Why Open Source Histograms Are The Future of Telemetry Monitoring

Latency measurements have become an important part of IT infrastructure and application monitoring. The latencies of a wide variety of events like requests, function calls, garbage collection, disk IO, system-call, CPU scheduling, etc. are of great interest to engineers operating and developing IT systems. But there are a number of technical challenges associated with managing and analyzing latency data. The volume emitted by a single data source can easily become very large; data has to be collected and aggregated from a large number of different sources; and the data has to be stored over long time periods in order to allow historic comparisons and long-term service quality estimations (SLOs). In order to address these challenges, a compression scheme has to be applied that drastically reduces the size of the data to be stored and transmitted. The most accurate, cost-effective technology to enable this compression is histograms.

Histograms are a data structure that allow users to model the distribution of a set of samples – for example, the age of every human on earth. But instead of storing each sample as its own record, they are grouped together in “buckets” or “bins” which allows for significant data compression and thus superior economics. This compression of data allows for extraordinary metric transmission and ingestion rates, high frequency, real-time analytics, and economical long-term storage. Histograms are also particularly useful in handling the breadth and depth of metric data produced by container technologies such as Kubernetes.

At Circonus, we’re passionate about histograms and how valuable they are for engineers and software developers, which is why we donated our histogram technology, OpenHistograms, to the open source community. The problem is that the monitoring industry has no single standard for histograms, and therefore all too frequently, users are leveraging them incorrectly, which has costly consequences. In this article, I’ll share why histograms are needed now more than ever, and therefore why the monitoring industry needs to embrace an open source, single-standard histogram technology.

Histograms are needed now more than ever

Histograms are more essential to the monitoring industry now than ever before. Why? When the internet was small and users were not accessing services at high rates, you could more easily store and analyze each individual request and set standards around serving all requests accurately and fast enough. Today, there are many, many more user interactions being generated, collected, and analyzed. But even more game-changing is that organizations now have multiple layers of systems, services, and applications communicating with each other that are generating an overwhelming volume of data — significantly more than what’s possible by just users. For example, if you’re running a database on a system and you expect your discs to perform operations at a certain speed, this activity alone could generate a million data points a second, which ends up being almost a hundred billion a day.

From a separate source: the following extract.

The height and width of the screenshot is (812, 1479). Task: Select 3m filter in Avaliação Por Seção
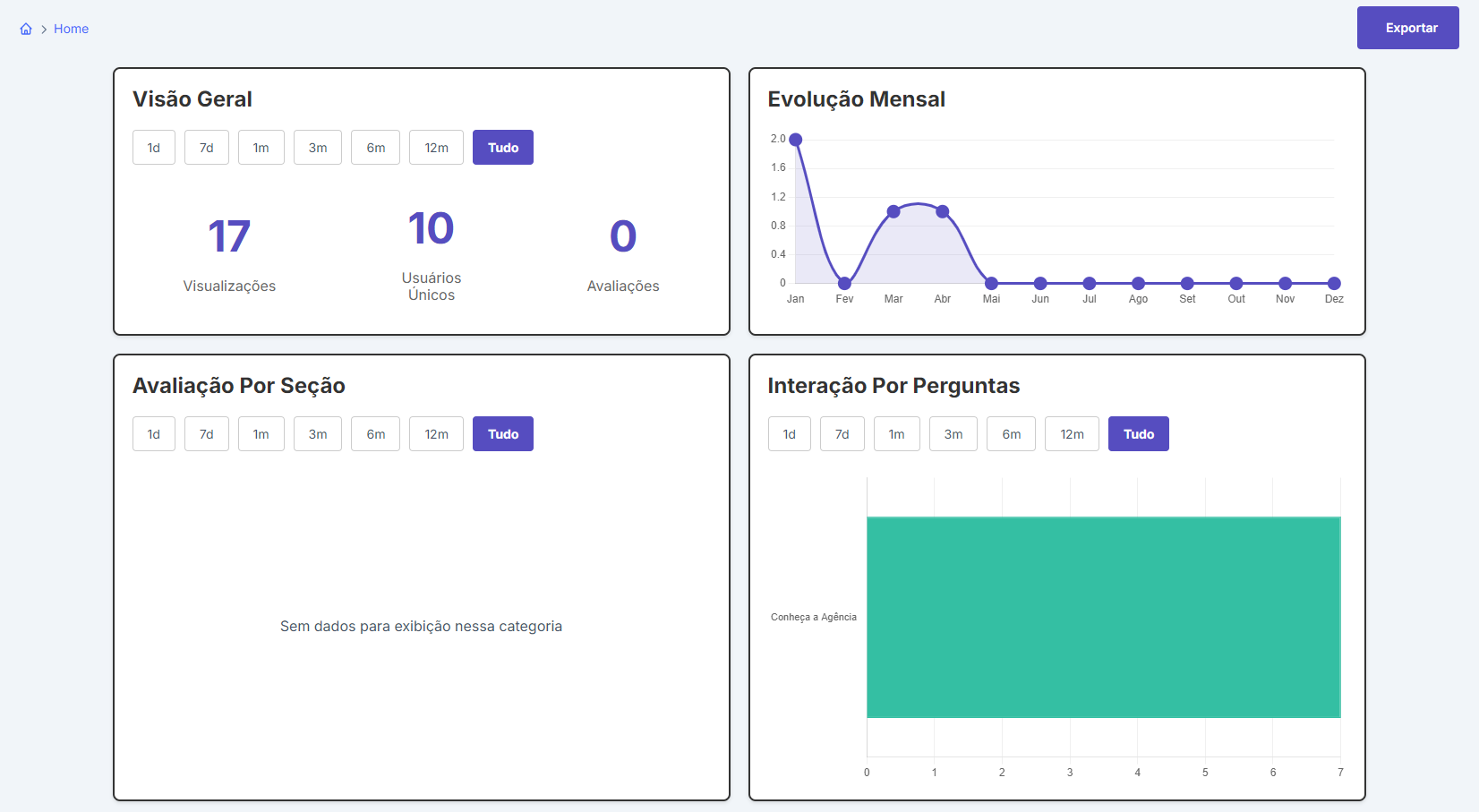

Now, ensuring that all requests are served fast enough becomes an impractical objective, both from a capability and economic standpoint. It’s just not worth being perfect. So engineers now need to analyze the behavior of their systems and determine quantitatively, what is good enough. If you’re servicing web pages or an API endpoint, how many errors are you allowed to have? How fast do you need to service requests? The problem with the question of how fast do most of them need to be is that you have two variables: how fast (measured in milliseconds) and how many (measured in a number like a percentile).

This is a really hard statistics problem to solve. And on top of this, organizations have significantly more data to store. If recording every single transaction is exorbitantly expensive and doing the math of analyzing latencies on every single transaction is also expensive, then engineers need some sort of model that allows them to inexpensively store all of those measurements and answer that question of how many, how fast. The histogram is a perfect model for all of that.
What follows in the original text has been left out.